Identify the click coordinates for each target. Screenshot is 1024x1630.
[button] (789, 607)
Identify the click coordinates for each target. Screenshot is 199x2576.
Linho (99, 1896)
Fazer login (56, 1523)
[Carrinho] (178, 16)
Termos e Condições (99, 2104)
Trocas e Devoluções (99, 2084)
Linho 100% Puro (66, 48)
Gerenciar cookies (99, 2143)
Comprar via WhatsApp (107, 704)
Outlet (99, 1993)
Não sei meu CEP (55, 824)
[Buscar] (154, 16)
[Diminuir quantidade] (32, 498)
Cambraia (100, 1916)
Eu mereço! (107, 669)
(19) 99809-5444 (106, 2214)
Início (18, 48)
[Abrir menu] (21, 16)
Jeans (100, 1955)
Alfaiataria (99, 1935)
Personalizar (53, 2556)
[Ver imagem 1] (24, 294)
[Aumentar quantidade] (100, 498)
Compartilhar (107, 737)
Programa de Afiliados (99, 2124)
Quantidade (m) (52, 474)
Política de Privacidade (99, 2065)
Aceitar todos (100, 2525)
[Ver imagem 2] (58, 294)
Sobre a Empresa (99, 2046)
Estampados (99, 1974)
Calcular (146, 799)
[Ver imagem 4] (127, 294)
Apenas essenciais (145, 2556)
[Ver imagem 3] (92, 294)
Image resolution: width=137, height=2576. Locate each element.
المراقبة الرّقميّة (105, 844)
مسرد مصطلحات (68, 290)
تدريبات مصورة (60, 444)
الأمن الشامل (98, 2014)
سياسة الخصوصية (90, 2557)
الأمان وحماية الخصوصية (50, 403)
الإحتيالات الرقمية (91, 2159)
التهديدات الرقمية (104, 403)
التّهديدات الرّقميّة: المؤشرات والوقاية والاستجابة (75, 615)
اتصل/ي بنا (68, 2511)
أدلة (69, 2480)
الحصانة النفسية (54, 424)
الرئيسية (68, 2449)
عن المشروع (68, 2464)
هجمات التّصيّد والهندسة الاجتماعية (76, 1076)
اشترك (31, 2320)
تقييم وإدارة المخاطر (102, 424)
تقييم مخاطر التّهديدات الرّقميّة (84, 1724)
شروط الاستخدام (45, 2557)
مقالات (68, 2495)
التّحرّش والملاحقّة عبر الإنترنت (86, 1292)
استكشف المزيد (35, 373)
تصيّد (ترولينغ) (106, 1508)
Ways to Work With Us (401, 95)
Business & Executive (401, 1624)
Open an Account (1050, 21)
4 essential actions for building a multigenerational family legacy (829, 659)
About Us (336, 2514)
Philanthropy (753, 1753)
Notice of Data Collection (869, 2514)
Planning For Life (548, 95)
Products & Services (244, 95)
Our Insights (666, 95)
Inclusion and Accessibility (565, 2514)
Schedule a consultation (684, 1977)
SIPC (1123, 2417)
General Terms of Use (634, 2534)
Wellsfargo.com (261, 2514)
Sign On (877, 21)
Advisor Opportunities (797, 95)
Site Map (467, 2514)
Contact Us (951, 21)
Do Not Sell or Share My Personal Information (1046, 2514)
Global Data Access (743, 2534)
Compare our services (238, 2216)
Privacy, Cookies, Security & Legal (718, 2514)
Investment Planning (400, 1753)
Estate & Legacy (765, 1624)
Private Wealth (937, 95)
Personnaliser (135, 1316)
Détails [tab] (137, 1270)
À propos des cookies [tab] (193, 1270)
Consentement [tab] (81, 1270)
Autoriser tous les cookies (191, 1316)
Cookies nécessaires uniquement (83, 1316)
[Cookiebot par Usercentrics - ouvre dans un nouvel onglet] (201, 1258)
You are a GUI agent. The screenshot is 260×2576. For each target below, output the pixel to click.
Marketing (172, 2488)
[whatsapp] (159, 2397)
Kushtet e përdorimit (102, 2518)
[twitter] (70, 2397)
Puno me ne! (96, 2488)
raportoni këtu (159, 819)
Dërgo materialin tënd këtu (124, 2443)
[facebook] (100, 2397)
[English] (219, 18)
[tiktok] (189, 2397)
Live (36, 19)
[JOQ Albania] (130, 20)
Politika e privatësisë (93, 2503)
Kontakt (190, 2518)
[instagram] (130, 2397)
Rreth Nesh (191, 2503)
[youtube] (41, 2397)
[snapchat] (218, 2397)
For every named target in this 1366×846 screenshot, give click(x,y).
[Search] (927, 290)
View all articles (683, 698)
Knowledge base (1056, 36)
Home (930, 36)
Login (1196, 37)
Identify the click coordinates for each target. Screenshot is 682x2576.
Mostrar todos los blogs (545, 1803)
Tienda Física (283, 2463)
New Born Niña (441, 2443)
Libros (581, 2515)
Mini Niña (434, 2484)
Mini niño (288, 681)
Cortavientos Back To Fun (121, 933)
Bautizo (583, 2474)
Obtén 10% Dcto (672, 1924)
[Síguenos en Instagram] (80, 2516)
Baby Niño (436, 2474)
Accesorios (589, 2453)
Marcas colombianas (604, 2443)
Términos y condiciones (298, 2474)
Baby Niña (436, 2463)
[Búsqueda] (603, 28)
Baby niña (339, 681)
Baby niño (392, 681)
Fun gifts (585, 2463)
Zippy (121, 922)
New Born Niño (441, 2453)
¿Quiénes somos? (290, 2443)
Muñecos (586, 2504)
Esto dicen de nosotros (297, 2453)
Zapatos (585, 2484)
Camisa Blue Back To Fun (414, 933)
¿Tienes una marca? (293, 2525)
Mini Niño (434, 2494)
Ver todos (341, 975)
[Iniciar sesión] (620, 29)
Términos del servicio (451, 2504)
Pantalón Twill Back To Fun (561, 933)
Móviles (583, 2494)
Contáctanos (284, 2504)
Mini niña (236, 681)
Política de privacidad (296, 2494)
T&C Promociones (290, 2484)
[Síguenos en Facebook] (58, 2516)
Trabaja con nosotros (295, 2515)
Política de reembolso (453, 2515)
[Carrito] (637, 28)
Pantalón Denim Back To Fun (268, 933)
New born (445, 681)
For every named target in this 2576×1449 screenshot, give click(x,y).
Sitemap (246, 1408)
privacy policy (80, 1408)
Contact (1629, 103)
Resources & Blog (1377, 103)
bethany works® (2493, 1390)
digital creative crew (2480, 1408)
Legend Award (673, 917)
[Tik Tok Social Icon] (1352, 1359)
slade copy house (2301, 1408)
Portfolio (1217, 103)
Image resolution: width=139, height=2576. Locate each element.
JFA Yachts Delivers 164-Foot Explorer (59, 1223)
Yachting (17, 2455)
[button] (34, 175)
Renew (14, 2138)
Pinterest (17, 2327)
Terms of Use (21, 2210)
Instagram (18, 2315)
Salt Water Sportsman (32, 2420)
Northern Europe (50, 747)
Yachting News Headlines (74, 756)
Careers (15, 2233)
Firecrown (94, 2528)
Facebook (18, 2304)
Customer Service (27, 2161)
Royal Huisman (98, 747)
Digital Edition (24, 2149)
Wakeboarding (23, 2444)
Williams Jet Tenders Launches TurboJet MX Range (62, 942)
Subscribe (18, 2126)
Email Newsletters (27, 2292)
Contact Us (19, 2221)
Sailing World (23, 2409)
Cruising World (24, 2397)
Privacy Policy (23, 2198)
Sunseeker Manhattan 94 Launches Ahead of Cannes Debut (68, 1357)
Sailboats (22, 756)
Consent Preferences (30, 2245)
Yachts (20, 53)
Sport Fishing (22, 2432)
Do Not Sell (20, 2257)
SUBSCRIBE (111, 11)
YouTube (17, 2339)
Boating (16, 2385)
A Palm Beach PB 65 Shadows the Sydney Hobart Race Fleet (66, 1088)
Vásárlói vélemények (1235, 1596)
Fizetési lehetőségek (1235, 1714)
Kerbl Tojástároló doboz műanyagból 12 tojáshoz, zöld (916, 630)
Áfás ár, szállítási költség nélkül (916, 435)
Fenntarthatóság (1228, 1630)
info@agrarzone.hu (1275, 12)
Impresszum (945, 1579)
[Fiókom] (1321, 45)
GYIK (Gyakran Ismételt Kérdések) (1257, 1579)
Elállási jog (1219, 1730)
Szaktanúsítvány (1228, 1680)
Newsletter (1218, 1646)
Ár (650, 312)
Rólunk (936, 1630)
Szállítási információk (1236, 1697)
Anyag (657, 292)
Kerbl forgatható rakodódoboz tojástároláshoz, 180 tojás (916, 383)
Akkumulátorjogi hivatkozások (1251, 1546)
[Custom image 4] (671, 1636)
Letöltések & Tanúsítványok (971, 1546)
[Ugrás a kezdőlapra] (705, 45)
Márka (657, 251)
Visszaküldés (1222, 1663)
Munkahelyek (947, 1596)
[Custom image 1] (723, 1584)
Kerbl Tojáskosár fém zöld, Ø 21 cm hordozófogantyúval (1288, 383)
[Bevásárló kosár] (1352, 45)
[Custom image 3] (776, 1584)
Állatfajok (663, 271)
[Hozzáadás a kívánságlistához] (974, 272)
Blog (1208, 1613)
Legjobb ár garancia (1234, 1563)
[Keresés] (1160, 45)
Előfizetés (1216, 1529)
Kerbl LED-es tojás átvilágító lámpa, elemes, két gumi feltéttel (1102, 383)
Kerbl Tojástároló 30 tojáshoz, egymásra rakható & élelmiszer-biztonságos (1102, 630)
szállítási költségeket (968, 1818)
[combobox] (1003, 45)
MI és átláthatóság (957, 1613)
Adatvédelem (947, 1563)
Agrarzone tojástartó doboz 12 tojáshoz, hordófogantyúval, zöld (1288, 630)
------------------------------------------------------------------------
● Work item: All lines in the listing above between the line with "[twitter] (70, 2397)" and the line with "View all articles (683, 698)", inclusive, should be set down exactly, and no line outside that range.

● Task solution:
[twitter] (70, 2397)
Puno me ne! (96, 2488)
raportoni këtu (159, 819)
Dërgo materialin tënd këtu (124, 2443)
[facebook] (100, 2397)
[English] (219, 18)
[tiktok] (189, 2397)
Live (36, 19)
[JOQ Albania] (130, 20)
Politika e privatësisë (93, 2503)
Kontakt (190, 2518)
[instagram] (130, 2397)
Rreth Nesh (191, 2503)
[youtube] (41, 2397)
[snapchat] (218, 2397)
For every named target in this 1366×846 screenshot, give click(x,y).
[Search] (927, 290)
View all articles (683, 698)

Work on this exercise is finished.